### [Extracted information]
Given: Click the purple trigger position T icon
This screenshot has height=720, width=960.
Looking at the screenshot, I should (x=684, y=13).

--

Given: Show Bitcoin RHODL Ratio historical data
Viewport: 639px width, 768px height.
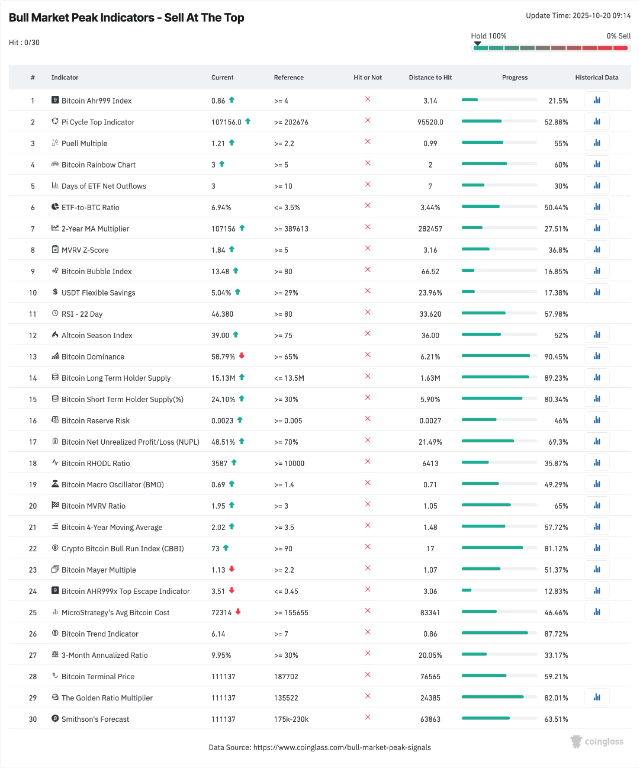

...

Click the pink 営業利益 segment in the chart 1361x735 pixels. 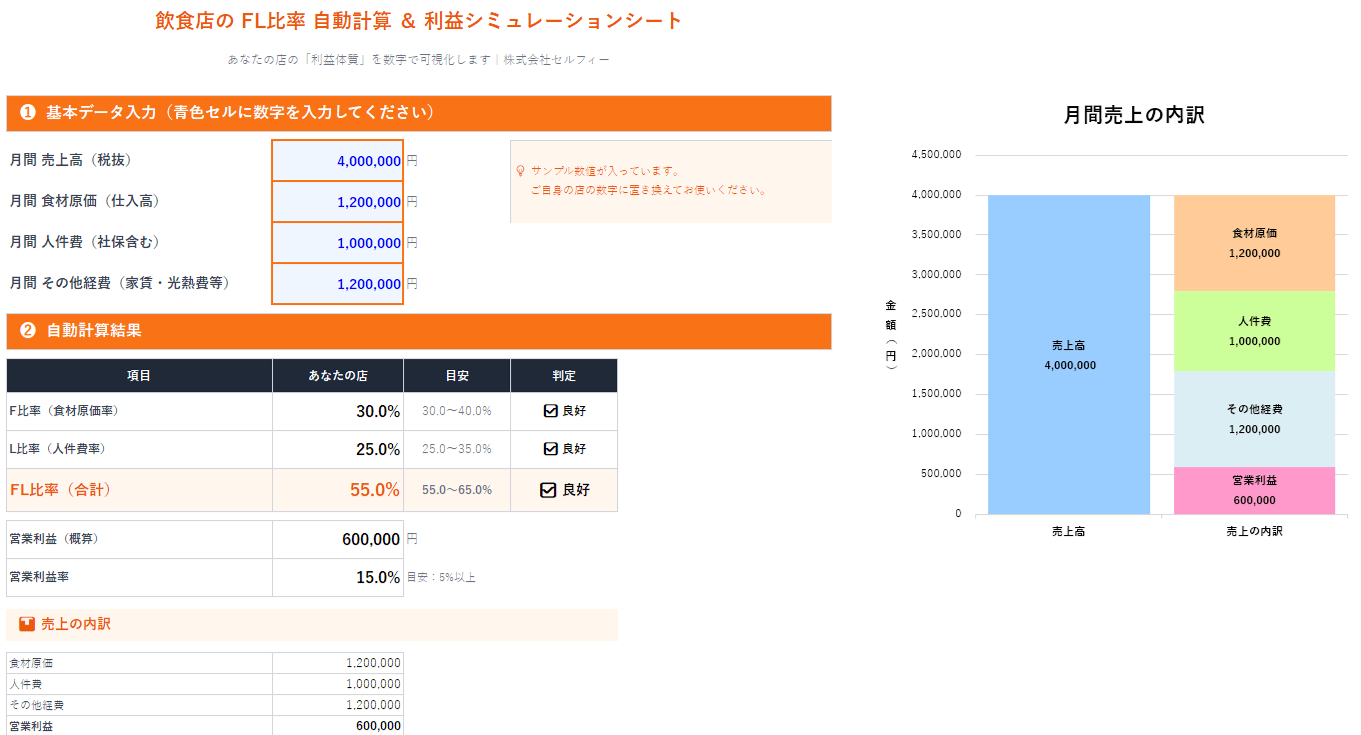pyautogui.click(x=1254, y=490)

### [What you should do]
As listed above, the lines from the line with "Given: Show Bitcoin" to the line with "Viewport: 639px width, 768px height." are to be echoed exactly, with both ends included and nothing added.

### [Finished exercise]
Given: Show Bitcoin RHODL Ratio historical data
Viewport: 639px width, 768px height.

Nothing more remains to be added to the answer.